We keep running out of swap and the VM system administrators are blaming python/Cylc. This is not entirely unreasonable, on equivalent servers where I’m only running the hub but have no users, we’re never running out of swap.
Tasks: 328 total, 3 running, 325 sleeping, 0 stopped, 0 zombie
%Cpu(s): 1.6 us, 0.9 sy, 0.0 ni, 96.8 id, 0.5 wa, 0.2 hi, 0.2 si, 0.0 st
MiB Mem : 31928.6 total, 282.6 free, 30663.4 used, 982.6 buff/cache
MiB Swap: 8192.0 total, 413.4 free, 7778.6 used. 829.0 avail Mem
PID USER PR NI VIRT RES SHR S %CPU %MEM TIME+ COMMAND
15531 user1 20 0 10.5g 4.1g 8888 S 3.6 13.1 230:01.01 python
23034 user2 20 0 6192940 4.4g 7296 S 3.0 14.0 53:24.01 python
1430 root 16 -4 75128 1060 772 D 2.6 0.0 110:40.08 auditd
2721 user3 20 0 11.4g 6.3g 0 S 1.7 20.3 86:52.76 python
3451 user4 20 0 2777116 253700 0 S 1.3 0.8 53:02.96 python
26112 user5 20 0 1792924 129116 0 S 1.3 0.4 21:53.31 python
1472 fapolic+ 6 -14 312252 41004 9128 S 0.7 0.1 33:40.86 fapolicyd
2807 user6 20 0 2872276 444260 0 S 0.7 1.4 55:30.52 python
11427 user7 20 0 1863620 189160 2152 S 0.7 0.6 17:25.85 python
111515 user8 20 0 5940704 1.5g 10784 S 0.7 4.8 45:05.81 python
69 root 20 0 0 0 0 R 0.3 0.0 13:47.13 kauditd
...
Is this to be expected? We had a smaller VM where users ran cylc gui
, cylc gscan
and workflows for Cylc 7 (6 CPUS, 20GB memory, 4GB swap) and never had the same problems with swap, but we also weren’t running a mini webserver for each user. Here’s an example snapshot from top for one of our Cylc 7 hosts.

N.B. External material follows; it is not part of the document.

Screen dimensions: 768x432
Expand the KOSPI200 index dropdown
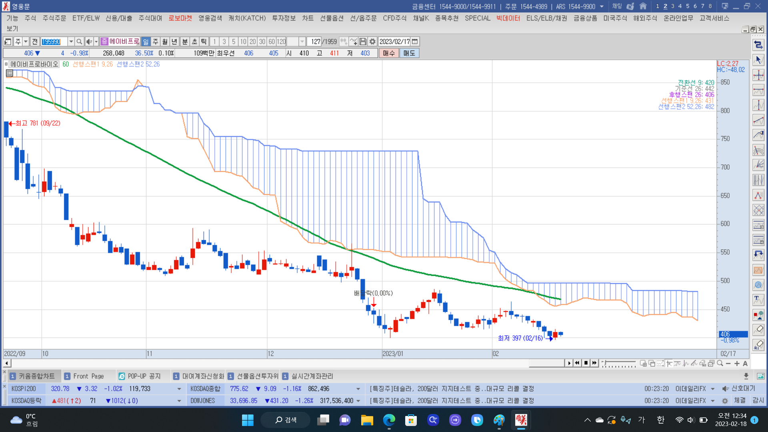[179, 389]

Tasks: 370 total, 3 running, 366 sleeping, 0 stopped, 1 zombie
%Cpu(s): 24.0 us, 7.1 sy, 0.0 ni, 59.3 id, 9.0 wa, 0.0 hi, 0.6 si, 0.0 st
KiB Mem : 20393736 total, 718976 free, 7174120 used, 12500640 buff/cache
KiB Swap: 4194300 total, 4095228 free, 99072 used. 11847216 avail Mem
Has anyone done any load testing? Given I would like to be hosting ~ 70 users on this host, how much memory should I expect to need? If it makes a difference, assume on average 20 Cylc workflows per user.
On a different host, I expect to have many users (could be as high as 100) using the hub who don’t have any workflows, looking at UI Servers owned by a smaller set of users (~ 10-15) (so 115 UI servers, but only 15 needing to generate graphql etc). The smaller set of users will probably own at most 20 workflows each. I would welcome any suggestions on what level of provisioning I might need for that host.